Its really your preference I believe if the warranty is something your worried about you do get a 1 year warranty and I also think you can get a extended warranty @ onkyo website


----------



## zieglj01 (Jun 20, 2011)

gotaudio said:


> Hey guys i just bought my first house i need two setups one for my bedroom and one for the family room can you guys help me decide whats the best bank for the buck ... I'm thinking of getting two ONKYO HT-S9400THX from newegg thx guys..

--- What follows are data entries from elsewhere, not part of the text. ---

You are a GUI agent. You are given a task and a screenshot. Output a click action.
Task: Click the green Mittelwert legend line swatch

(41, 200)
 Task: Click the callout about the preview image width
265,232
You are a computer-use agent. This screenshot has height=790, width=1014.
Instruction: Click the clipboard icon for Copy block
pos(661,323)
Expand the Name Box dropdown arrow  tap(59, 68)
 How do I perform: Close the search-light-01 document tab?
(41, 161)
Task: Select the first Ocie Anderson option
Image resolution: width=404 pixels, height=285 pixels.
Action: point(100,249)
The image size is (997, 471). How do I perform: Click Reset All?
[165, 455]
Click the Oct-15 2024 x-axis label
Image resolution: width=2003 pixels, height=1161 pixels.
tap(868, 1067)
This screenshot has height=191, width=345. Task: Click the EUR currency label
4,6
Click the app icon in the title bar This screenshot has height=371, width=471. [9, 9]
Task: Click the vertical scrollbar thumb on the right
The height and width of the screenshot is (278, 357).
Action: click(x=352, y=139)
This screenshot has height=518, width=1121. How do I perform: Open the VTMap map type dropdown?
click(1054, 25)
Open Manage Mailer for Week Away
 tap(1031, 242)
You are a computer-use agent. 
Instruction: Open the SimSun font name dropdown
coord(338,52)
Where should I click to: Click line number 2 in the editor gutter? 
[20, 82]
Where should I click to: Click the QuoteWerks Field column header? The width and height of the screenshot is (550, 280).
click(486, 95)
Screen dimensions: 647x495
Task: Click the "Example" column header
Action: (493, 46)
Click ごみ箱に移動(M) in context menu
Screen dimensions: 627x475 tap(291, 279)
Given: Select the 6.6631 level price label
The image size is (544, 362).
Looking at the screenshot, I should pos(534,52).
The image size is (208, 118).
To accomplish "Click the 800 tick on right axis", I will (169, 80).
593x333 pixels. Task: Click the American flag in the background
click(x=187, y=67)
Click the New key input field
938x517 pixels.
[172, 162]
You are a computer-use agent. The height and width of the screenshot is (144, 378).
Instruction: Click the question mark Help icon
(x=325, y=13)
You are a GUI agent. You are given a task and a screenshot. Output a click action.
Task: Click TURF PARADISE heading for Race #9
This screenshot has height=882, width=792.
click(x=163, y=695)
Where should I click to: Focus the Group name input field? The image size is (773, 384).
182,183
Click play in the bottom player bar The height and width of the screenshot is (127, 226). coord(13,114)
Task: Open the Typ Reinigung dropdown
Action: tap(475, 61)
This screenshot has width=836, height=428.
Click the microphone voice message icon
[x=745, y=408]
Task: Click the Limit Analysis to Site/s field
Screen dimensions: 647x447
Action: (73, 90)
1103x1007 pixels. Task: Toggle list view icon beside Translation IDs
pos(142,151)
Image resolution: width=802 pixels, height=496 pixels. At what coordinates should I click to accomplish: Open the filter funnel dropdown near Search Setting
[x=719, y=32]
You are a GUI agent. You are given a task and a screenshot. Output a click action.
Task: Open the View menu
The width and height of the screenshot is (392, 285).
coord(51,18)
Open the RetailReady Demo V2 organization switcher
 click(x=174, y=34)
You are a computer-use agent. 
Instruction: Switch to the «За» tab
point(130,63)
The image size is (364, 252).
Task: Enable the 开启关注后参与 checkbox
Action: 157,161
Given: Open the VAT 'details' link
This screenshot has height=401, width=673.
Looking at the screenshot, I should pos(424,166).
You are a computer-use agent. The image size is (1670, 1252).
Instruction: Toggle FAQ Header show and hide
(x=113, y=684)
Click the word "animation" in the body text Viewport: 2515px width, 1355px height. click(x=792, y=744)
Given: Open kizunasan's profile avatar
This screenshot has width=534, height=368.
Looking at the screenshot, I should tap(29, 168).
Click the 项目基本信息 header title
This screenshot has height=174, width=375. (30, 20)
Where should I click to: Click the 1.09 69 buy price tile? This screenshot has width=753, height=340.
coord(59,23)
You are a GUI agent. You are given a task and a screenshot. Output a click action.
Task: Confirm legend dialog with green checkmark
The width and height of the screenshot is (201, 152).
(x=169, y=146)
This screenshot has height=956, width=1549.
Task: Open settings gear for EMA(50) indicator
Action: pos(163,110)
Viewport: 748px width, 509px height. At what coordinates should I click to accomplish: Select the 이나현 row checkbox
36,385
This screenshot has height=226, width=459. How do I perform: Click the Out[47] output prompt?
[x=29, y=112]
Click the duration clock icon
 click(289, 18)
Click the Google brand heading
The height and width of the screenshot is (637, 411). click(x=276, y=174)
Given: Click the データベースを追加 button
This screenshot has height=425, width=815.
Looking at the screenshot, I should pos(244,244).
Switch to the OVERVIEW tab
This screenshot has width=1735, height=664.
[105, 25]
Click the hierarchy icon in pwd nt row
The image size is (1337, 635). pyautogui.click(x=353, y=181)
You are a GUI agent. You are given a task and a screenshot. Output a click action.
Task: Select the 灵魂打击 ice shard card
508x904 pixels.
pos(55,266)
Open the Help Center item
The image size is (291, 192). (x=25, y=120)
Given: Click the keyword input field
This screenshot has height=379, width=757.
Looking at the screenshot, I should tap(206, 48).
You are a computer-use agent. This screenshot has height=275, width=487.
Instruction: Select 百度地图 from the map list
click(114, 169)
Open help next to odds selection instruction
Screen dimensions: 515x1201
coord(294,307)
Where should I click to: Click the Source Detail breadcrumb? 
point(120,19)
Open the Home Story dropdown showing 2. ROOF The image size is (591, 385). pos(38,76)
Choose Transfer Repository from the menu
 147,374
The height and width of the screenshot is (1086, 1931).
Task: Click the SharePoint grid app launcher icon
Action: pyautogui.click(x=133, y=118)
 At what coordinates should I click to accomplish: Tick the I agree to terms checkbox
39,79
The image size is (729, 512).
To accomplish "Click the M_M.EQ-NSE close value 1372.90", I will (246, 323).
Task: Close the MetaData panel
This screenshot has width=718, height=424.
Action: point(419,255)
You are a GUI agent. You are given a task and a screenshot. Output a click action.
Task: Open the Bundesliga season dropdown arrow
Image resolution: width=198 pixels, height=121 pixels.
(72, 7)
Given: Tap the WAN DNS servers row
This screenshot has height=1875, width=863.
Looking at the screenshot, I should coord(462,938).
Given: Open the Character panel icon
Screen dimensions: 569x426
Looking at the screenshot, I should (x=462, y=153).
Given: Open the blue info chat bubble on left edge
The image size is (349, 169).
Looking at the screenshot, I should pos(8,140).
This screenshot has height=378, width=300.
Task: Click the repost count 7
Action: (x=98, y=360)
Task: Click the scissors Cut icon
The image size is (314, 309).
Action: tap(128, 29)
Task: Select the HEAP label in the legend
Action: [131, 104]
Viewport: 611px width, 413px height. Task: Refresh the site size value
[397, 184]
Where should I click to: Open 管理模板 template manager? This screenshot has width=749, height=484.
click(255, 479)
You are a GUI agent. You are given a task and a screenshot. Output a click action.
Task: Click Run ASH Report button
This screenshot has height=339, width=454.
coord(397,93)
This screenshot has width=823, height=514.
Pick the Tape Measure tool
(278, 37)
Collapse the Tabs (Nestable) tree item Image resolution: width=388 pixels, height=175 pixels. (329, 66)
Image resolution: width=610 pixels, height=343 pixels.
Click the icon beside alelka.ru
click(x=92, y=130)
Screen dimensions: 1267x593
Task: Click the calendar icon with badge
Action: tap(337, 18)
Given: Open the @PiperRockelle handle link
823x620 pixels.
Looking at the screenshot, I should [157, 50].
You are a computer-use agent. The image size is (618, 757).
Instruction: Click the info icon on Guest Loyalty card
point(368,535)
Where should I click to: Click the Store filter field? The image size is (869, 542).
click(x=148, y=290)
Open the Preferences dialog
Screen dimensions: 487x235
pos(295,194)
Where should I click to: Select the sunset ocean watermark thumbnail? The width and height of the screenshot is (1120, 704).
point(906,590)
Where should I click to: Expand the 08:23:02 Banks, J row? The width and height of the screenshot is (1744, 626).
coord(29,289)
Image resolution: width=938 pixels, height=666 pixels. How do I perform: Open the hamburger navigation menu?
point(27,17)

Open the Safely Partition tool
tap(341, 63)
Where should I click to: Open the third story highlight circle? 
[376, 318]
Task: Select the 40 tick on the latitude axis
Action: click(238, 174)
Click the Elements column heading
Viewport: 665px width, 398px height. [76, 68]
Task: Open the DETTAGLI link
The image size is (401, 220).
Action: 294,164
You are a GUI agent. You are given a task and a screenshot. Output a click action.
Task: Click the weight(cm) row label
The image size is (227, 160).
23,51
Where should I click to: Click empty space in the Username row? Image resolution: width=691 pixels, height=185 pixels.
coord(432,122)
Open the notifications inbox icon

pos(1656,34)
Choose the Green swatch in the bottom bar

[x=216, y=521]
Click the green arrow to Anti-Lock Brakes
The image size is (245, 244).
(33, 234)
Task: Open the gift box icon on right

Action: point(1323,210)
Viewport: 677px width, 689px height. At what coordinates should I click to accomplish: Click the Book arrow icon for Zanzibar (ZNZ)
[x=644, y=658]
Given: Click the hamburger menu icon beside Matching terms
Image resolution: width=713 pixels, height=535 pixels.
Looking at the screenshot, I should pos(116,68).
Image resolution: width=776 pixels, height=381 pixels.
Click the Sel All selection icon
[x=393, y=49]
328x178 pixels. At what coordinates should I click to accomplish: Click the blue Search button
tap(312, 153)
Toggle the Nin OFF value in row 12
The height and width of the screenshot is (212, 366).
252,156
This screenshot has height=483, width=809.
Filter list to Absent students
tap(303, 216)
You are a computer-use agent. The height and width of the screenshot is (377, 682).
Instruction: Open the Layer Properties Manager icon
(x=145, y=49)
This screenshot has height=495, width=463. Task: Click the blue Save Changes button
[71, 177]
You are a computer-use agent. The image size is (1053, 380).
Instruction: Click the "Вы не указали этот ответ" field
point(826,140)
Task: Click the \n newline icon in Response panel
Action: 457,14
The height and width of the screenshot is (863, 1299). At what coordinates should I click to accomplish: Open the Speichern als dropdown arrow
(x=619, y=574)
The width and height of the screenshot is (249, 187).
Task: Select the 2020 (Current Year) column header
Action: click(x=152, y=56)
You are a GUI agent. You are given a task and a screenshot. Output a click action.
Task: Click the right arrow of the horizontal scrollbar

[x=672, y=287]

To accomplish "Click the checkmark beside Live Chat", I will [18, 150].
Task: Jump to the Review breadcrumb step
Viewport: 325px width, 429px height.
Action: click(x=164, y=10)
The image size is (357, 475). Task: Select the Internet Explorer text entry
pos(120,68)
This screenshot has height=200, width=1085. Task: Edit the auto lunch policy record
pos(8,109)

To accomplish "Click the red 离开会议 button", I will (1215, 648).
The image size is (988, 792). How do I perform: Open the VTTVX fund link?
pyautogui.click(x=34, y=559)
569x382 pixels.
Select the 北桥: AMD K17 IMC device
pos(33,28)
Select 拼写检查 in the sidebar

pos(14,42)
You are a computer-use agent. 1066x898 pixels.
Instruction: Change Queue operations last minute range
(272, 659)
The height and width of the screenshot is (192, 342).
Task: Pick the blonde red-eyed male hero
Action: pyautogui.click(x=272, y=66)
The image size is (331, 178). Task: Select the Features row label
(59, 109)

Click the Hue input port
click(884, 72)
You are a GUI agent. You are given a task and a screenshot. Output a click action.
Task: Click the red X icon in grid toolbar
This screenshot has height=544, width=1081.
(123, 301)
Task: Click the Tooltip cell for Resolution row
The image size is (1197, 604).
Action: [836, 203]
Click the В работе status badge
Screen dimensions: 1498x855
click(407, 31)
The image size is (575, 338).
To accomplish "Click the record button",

OK, if you can live with the sound of the speakers.
What is the max budget for 2 set-ups?


----------



## gotaudio (Jan 6, 2013)

I would say $2000 for the two setups..


----------



## zieglj01 (Jun 20, 2011)

gotaudio said:


> I would say $2000 for the two setups..


Look at HTD Level Two bookshelf and center - they are real nice
http://www.htd.com/Products/level-two-speakers

NXG Pro 1.4 for surrounds
http://www.amazon.com/Nxg-Pro-4-1-S...F8&qid=1357507899&sr=8-1&keywords=nxg+pro+1.1

Cadence 12 inch sub
http://www.cadencesound.com/products/CSX12-Mark-II.html

Denon 1613 receiver
http://www.accessories4less.com/mak...Networking-Receiver-w/AirPlay-3D-ready/1.html


----------



## zieglj01 (Jun 20, 2011)

Another option is the Pioneer speakers - minus their subwoofer
http://www.hometheatershack.com/for...-5-1-speaker-system-review.html#axzz2HEXJIBiL

With the Cadence sub and Denon receiver.


----------



## gotaudio (Jan 6, 2013)

Hey guys so i bought one s9400thx and i end up getting a killer deal for all focal chorus floor speakers,center,surround speakers and subwoofer for under $2000 so i had to jump on that can wait till it arrives ...


----------



## zieglj01 (Jun 20, 2011)

gotaudio said:


> Hey guys so i bought one s9400thx and i end up getting a killer deal for all focal chorus floor speakers,center,surround speakers and subwoofer for under $2000 so i had to jump on that can wait till it arrives ...


Smart choice on the Focal - have fun and enjoy.


----------



## gotaudio (Jan 6, 2013)

Yeah thx guys for helping me out now i need to get a receiver maybe the denon 2313 .. i just cant believe i wanted to spend $2000 but ended spending close to $ 2700 for the two setups and i still need a receiver lol yikes maybe another 500-1000 on a good denon or marantz..


----------



## zieglj01 (Jun 20, 2011)

gotaudio said:


> Yeah thx guys for helping me out now i need to get a receiver maybe the denon 2313 .. i just cant believe i wanted to spend $2000 but ended spending close to $ 2700 for the two setups and i still need a receiver lol yikes maybe another 500-1000 on a good denon or marantz..


This is a nice Marantz receiver here
http://www.accessories4less.com/mak...r-receiver-3D-ready-HDMI-AirPlay/1.html#!more


----------